• QUOTED TEXT
From: "Fabian Grünbichler" <f.gruenbichler@proxmox.com>
To: Proxmox Backup Server development discussion
<pbs-devel@lists.proxmox.com>
Subject: Re: [pbs-devel] [PATCH proxmox-backup 1/3] partial fix #6049: datastore: impl ConfigVersionCache fast path for lookups
Date: Wed, 12 Nov 2025 14:24:50 +0100 [thread overview]
Message-ID: <1762936034.bqz00j2ard.astroid@yuna.none> (raw)
In-Reply-To: <20251111122941.110412-2-s.rufinatscha@proxmox.com>
On November 11, 2025 1:29 pm, Samuel Rufinatscha wrote:
> Repeated /status requests caused lookup_datastore() to re-read and
> parse datastore.cfg on every call. The issue was mentioned in report
> #6049 [1]. cargo-flamegraph [2] confirmed that the hot path is
> dominated by pbs_config::datastore::config() (config parsing).
>
> This patch adds a fast path to lookup_datastore() using the shared-
> memory ConfigVersionCache generation counter for datastore.cfg. It
> stores the last seen generation number alongside the cached
> DataStoreImpl and, when a subsequent lookup sees the same generation,
> we reuse the cached instance without re-reading the on-disk config. If
> the generation differs (or the cache is unavailable), it falls back to
> the existing slow path with no behavioral changes.
>
> Behavioral notes
>
> - The generation is bumped via the existing save_config() path, so
> API-driven config changes are detected immediately.
> - Manual edits to datastore.cfg are not detected by this commit; a TTL
> guard is introduced in a later patch to cover that case.
> - DataStore::drop still performs a config read on the common path; this
> is addressed in the next patch.
>
> Testing
>
> cargo-flamegraph confirms the config-parse hotspot in
> lookup_datastore() disappears from the hot path.
>
> Additionally, an end-to-end benchmark was performed using the
> `/status?verbose=0` API with 1000 datastores, 5 requests per store,
> and 16-way parallelism:
>
> | Metric | Before | After | Δ (abs) | Δ (%) |
> |--------------------------|:------:|:------:|:-------:|:-------:|
> | Total time | 13s | 11s | −2s | −15.38% |
> | Throughput (all rounds) | 384.62 | 454.55 | +69.93 | +18.18% |
> | Cold RPS (round #1) | 76.92 | 90.91 | +13.99 | +18.19% |
> | Warm RPS (rounds 2..N) | 307.69 | 363.64 | +55.95 | +18.18% |
>
> Throughput improved by ~18% overall, with total time reduced by ~15%.
> Warm lookups now reuse cached datastore instances and skip redundant
> config parsing entirely. The first-access round also shows a similar
> improvement, likely due to reduced contention and I/O when many stores
> are accessed in parallel.
>
> Note: A second hotspot remains in Drop where a config read occurs; that
> is addressed in the next commit.

• RAW DATA
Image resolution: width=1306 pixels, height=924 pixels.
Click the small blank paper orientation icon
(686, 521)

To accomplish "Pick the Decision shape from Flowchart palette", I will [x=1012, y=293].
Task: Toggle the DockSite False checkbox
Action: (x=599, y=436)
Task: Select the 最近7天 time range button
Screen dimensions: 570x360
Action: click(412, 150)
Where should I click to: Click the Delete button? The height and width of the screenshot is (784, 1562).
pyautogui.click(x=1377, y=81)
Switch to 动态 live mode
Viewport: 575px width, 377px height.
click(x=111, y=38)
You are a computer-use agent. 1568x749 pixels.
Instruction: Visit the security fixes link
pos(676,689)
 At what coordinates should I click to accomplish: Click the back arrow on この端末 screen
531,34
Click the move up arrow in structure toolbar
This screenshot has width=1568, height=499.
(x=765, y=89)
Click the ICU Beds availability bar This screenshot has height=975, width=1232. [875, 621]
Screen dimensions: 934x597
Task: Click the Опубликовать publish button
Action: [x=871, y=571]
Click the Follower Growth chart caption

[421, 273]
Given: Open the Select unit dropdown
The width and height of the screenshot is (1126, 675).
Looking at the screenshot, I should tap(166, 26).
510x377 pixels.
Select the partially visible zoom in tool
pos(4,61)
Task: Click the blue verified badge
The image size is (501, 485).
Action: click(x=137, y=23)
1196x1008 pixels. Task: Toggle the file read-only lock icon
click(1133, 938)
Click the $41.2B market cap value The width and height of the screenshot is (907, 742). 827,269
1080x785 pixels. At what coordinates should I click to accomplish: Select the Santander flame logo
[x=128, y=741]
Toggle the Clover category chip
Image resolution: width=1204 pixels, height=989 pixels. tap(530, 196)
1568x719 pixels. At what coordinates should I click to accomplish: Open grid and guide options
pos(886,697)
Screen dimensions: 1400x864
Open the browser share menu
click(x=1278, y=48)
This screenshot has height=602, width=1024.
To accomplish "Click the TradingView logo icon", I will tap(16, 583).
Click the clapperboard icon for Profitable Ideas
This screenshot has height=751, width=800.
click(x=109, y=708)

• WHAT YOU WILL DO
(A) In the patch email, what is used to detect that datastore.cfg is unchanged so the cached instance can be reused?
(B) Return everything in the patch email from "In-Reply-To: <20251111122941.110412-2-s.rufinatscha@proxmox.com>" down to "pbs_config::datastore::config() (config parsing).", copied word for word.
The listing has no connection to the patch email.

• SET OF ANSWERS
(A) The shared-memory ConfigVersionCache generation counter for datastore.cfg.

(B)
In-Reply-To: <20251111122941.110412-2-s.rufinatscha@proxmox.com>
On November 11, 2025 1:29 pm, Samuel Rufinatscha wrote:
> Repeated /status requests caused lookup_datastore() to re-read and
> parse datastore.cfg on every call. The issue was mentioned in report
> #6049 [1]. cargo-flamegraph [2] confirmed that the hot path is
> dominated by pbs_config::datastore::config() (config parsing).